Please Don't Drive Me Blind

Even from a distance Jack could still read her eyes. He sees her across the square or when he collects Amy. However fleeting the contact was he could tell something was not right. He had always loved her striking eyes, loved the way that no matter how much she tried to turn her facial expressions to cold, unreadable marble she could never hide the flash of feeling deep within them. And no matter how frustrated he got with the way she kept him at arm length at least her eyes gave him a means of connection.

Now her eyes are murky blue and steady, like looking up from the bottom of a chlorine filled swimming pool. He would like to say that he does not recognise the woman looking back at him, that tragedy had eaten away at everything that was familiar and he could wash his hands at all their failed attempts to make a relationship work. But while she had changed in a way that made his insides ache every time he saw her there was an understanding he just could not let go.
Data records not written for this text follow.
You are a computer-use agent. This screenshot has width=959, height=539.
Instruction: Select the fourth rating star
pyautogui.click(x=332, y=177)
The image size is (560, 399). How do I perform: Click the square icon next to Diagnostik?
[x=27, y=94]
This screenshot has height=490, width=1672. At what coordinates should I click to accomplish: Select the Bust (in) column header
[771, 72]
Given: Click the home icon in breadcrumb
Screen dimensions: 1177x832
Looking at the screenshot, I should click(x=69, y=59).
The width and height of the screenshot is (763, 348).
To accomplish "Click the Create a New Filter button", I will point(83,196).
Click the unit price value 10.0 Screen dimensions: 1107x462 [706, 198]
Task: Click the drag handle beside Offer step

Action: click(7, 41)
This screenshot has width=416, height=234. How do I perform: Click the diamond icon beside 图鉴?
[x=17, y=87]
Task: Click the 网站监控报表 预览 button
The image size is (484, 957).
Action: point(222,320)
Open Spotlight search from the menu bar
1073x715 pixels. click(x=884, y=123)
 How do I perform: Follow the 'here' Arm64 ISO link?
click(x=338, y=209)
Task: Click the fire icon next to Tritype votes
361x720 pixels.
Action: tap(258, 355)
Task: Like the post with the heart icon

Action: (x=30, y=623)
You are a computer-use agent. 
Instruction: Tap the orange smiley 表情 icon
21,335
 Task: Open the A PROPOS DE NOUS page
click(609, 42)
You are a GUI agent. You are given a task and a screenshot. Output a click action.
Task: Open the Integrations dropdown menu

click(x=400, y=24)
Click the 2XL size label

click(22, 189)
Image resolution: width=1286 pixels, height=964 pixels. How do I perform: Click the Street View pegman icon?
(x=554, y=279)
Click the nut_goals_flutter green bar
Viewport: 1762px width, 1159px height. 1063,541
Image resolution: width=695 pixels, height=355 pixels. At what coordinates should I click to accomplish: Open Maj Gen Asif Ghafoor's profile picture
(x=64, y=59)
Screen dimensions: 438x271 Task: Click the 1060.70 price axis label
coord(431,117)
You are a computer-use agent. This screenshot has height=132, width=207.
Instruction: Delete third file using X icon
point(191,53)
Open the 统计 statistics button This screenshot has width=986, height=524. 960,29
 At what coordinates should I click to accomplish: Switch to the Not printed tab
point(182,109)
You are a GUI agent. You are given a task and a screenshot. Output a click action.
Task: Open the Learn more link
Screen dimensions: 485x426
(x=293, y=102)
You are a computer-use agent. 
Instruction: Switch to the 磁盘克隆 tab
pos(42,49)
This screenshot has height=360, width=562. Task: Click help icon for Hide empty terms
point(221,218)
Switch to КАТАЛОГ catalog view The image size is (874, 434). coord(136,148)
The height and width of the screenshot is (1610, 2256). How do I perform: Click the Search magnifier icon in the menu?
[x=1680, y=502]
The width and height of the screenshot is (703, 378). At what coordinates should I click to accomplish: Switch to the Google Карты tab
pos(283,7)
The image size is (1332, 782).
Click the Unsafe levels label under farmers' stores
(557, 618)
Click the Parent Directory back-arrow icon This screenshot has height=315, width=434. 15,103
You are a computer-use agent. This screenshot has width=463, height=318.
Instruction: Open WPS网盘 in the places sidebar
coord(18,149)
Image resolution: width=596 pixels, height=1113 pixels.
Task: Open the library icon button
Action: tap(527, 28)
She was always there, like a ghost flickering in the corner of his vision, too close to become just another regret washed away in a brooding alcohol induced coma.

Ronnie Mitchell seemed to have stopped living. She went through the motions of working and shopping with her sister. She kept herself unapproachable and removed enough that no one seemed to realise the difference. Jack thought he knew her better, better than her own family.

That Joel bloke had disappeared a few weeks back. The other man had just quietly upped and left one day. It was practically unheard of for someone involved with that family. He had tried to get the details out of Roxy when she came to take Amy home, the blond had been uncharacteristically tight lipped but he still noticed the flash of worry across her animated face.

He was honest enough to admit that a big part of him was glad that things had not worked out with Danielle's father. For a long heart stopping moment he had thought that Ronnie was actually happy with the ordinary looking man, he tried to pretend he could be glad for her. She deserved to finally have some happiness in her life but he could not let go of the feeling that she should be happy with him.

He felt like a failure because he had not been the one to make her let go of the past. It amazed him how he fell for a woman who had built herself around the foundations of past trauma. Nobody knew who she was past all the pain. He never thought he could love a woman so similar to himself.

Her eyes scared him now, all blank and hazy as if she was not really there. Maybe he had no right to be concerned; at least her face did not seem to contort in pain anymore but he knew she had never dealt with such deep set distress. She was on the edge of the roof top waiting for the long fall. Jack did not think anyone would be able to save her if she jumped.